Natural gas futures surged following the release of government storage figures showing a higher withdrawal than what the market was anticipating.

The withdrawal of 17 Bcf for the week ending Nov. 14, which marked the first pull of the 2014-2015 winter heating season, was about 7 Bcf more than market expectations, which were closer to 10 Bcf. Following the Energy Information Administration (EIA) 10:30 a.m. EST report release, December futures shot to a high of $4.502 and by 10:45 a.m., December was trading at $4.410, up 3.9 cents from Wednesday's settlement.

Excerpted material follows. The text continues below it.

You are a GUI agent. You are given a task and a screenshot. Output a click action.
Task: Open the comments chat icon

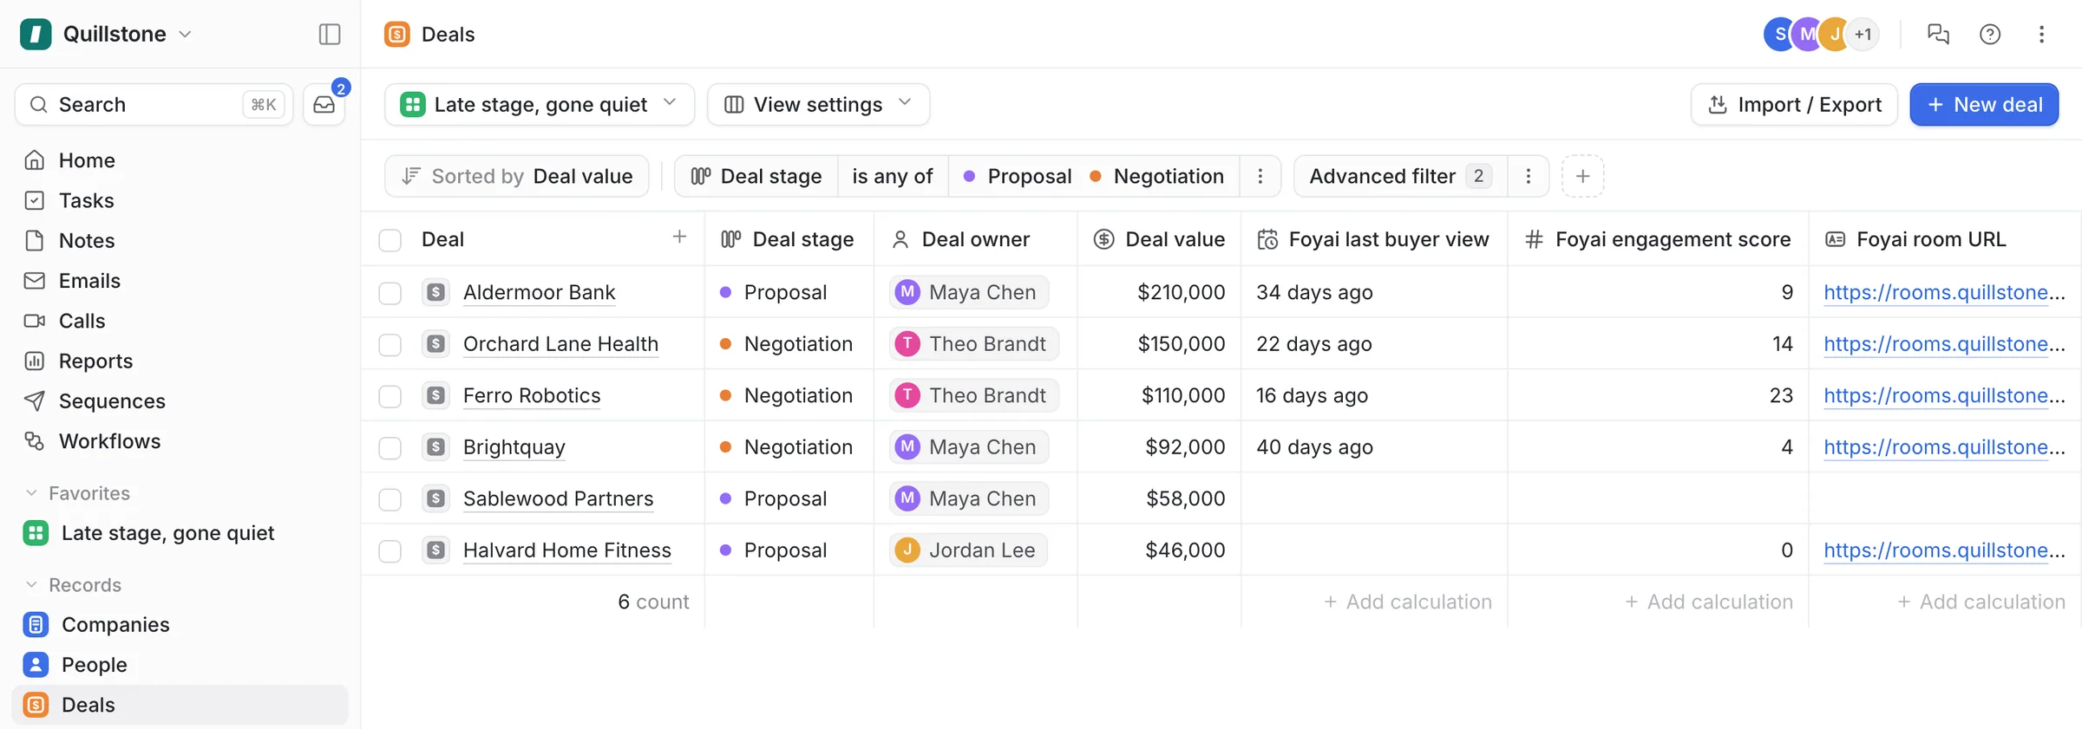(1938, 34)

Prior to the release of the data, analysts were looking for a reduction of about 10 Bcf. An analysis by United ICAP revealed a pull of 14 Bcf, and IAF Advisors analysts calculated an 8 Bcf decline. Bentek Energy's flow model anticipated a withdrawal of 7 Bcf.

"We were looking at -10 to -14 Bcf, in that range. It looks like the production didn't show up or it was colder than expected. Just look at Buffalo [New York] and you can see how that might happen; $4.50 is still going to be your resistance level with $4.25 on the downside," said a New York floor trader.

"The 17 Bcf in net withdrawals for last week was somewhat more than the consensus expectation, a modest bullish surprise," said Tim Evans of Citi Futures Perspective. "However, we expect attention to swing more squarely onto this week's cold and the likelihood of a large storage withdrawal in next week's report, which our model currently projects at 131 Bcf, compared with a 6 Bcf five-year average net withdrawal. The overall outlook remains bullish in our view."

Inventories now stand at 3,594 Bcf and are 201 Bcf less than last year and 244 Bcf below the five-year average. In the East Region 11 Bcf was withdrawn and the West Region saw inventories decrease 7 Bcf. Stocks in the Producing Region rose by 1Bcf.

The Producing region salt cavern storage figure added 2 Bcf from the previous week to 329 Bcf, while the non-salt cavern figure fell by 1 Bcf to 817 Bcf.

"U.S. working gas in storage is now at 3,594 Bcf, 6.4% below the five-year average of 3,838 Bcf and 5.3% below last year's level of 3,795 Bcf," said Randy Ollenberger, an analyst with BMO Nesbitt Burns Inc. "Weather forecasts for the U.S. over the next six to 10 days call for below-average temperatures throughout the majority of the Lower 48, but warmer-than-average temperatures on the West Coast. We believe the [17 Bcf] withdrawal report will be viewed as slightly positive given that it was higher than expectations. The natural gas market is clearly comfortable with current storage levels for the upcoming winter heating season given the continued growth in the Marcellus and associated gas production. We believe natural gas prices are likely to drift until winter weather arrives."